● DIRECTIONS FOR THIS TASK
Every line with the string "screenshot" must be copied from the entries below.
++++ THE RECORDS
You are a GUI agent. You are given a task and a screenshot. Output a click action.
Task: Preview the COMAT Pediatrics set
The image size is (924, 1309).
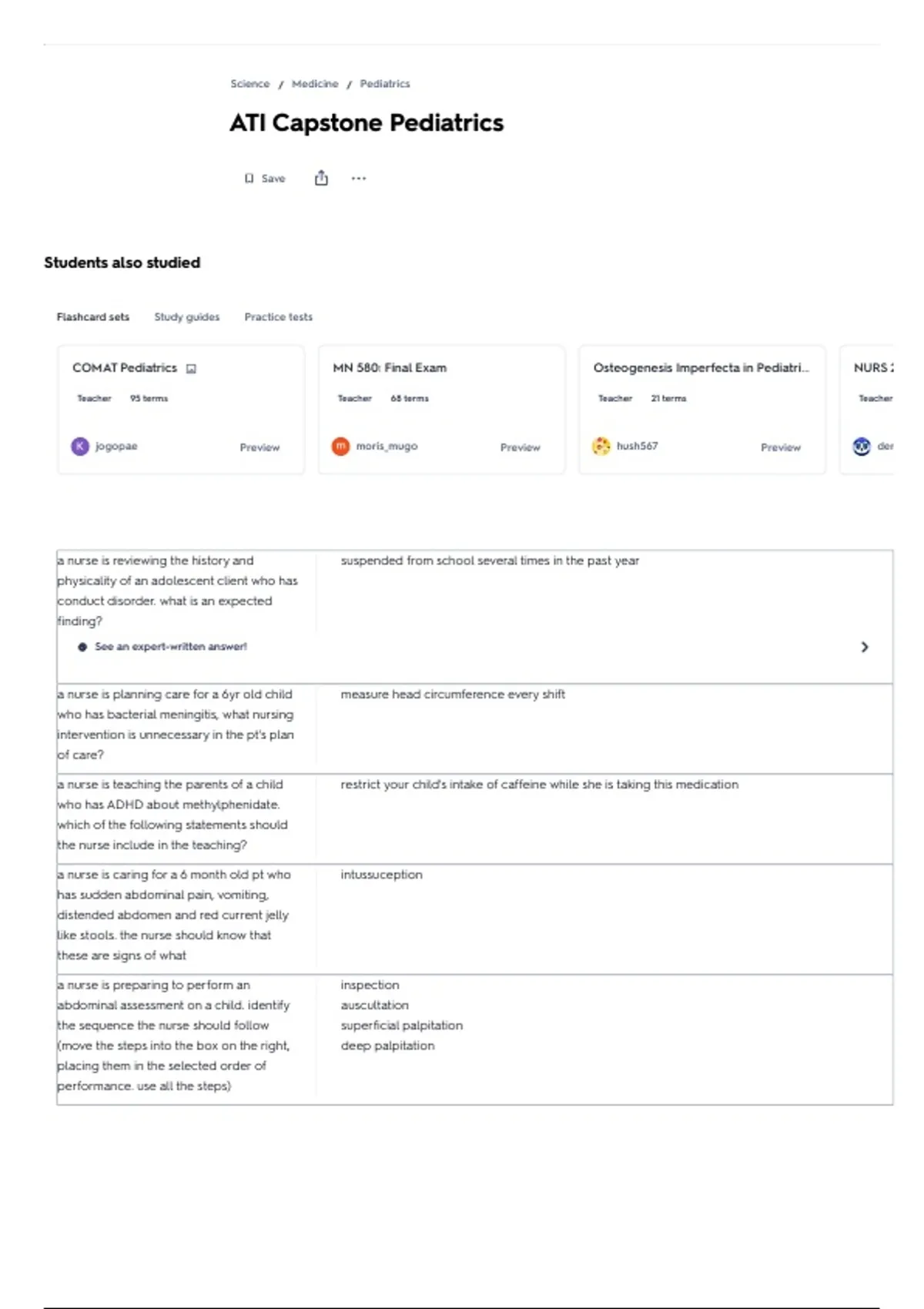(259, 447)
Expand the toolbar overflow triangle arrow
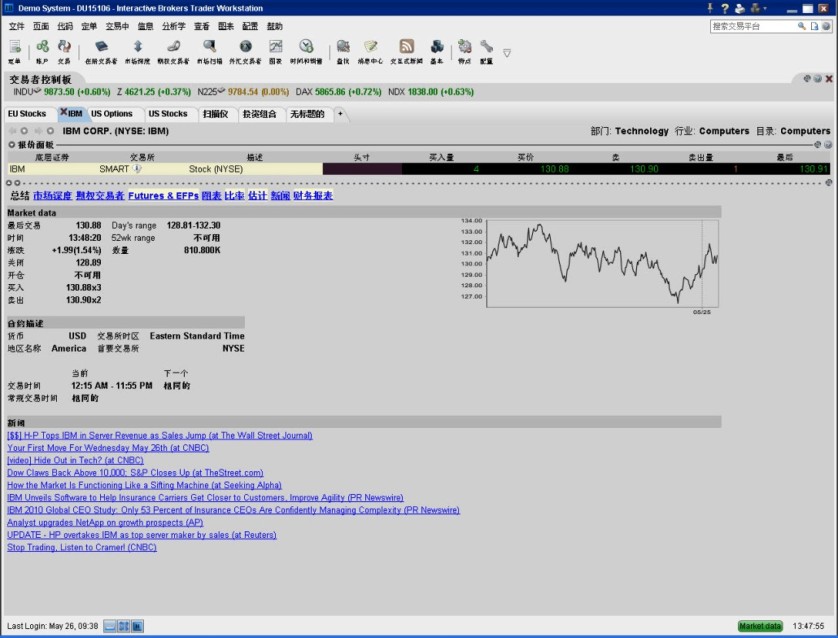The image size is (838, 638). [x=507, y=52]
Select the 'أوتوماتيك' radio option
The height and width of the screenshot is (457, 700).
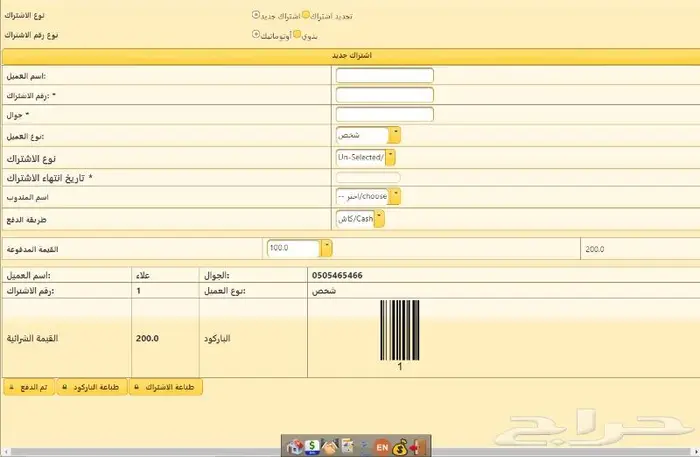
++++++++
● EXERCISE RESULT
You are a GUI agent. You are given a task and a screenshot. Output a click action.
The height and width of the screenshot is (457, 700).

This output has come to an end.